Distributed tweaks

rwightman · rwightman · commit b20bb5828438 · 2019-06-20T22:30:23.000-07:00
* Support PyTorch native DDP as fallback if APEX not present
* Support SyncBN for both APEX and Torch native (if torch &gt;= 1.1)
* EMA model does not appear to need DDP wrapper, no gradients, updated from wrapped model
diff --git a/train.py b/train.py
@@ -10,6 +10,7 @@
     from apex.parallel import convert_syncbn_model
     has_apex = True
 except ImportError:
+    from torch.nn.parallel import DistributedDataParallel as DDP
     has_apex = False
 
 from timm.data import Dataset, create_loader, resolve_data_config, FastCollateMixup, mixup_target
@@ -169,8 +170,9 @@ def main():
         bn_eps=args.bn_eps,
         checkpoint_path=args.initial_checkpoint)
 
-    logging.info('Model %s created, param count: %d' %
-                 (args.model, sum([m.numel() for m in model.parameters()])))
+    if args.local_rank == 0:
+        logging.info('Model %s created, param count: %d' %
+                     (args.model, sum([m.numel() for m in model.parameters()])))
 
     data_config = resolve_data_config(model, args, verbose=args.local_rank == 0)
 
@@ -187,36 +189,47 @@ def main():
             args.amp = False
         model = nn.DataParallel(model, device_ids=list(range(args.num_gpu))).cuda()
     else:
-        if args.distributed and args.sync_bn and has_apex:
-            model = convert_syncbn_model(model)
         model.cuda()
 
     optimizer = create_optimizer(args, model)
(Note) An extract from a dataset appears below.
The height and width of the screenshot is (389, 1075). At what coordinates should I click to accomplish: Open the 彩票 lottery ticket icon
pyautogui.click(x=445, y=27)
     if optimizer_state is not None:
         optimizer.load_state_dict(optimizer_state)
 
+    use_amp = False
     if has_apex and args.amp:
         model, optimizer = amp.initialize(model, optimizer, opt_level='O1')
         use_amp = True
-        logging.info('AMP enabled')
-    else:
-        use_amp = False
-        logging.info('AMP disabled')
+    if args.local_rank == 0:
+        logging.info('NVIDIA APEX {}. AMP {}.'.format(
+            'installed' if has_apex else 'not installed', 'on' if use_amp else 'off'))
 
     model_ema = None
     if args.model_ema:
+        # Important to create EMA model after cuda(), DP wrapper, and AMP but before SyncBN and DDP wrapper
         model_ema = ModelEma(
             model,
             decay=args.model_ema_decay,
             device='cpu' if args.model_ema_force_cpu else '',
             resume=args.resume)
 
     if args.distributed:
-        model = DDP(model, delay_allreduce=True)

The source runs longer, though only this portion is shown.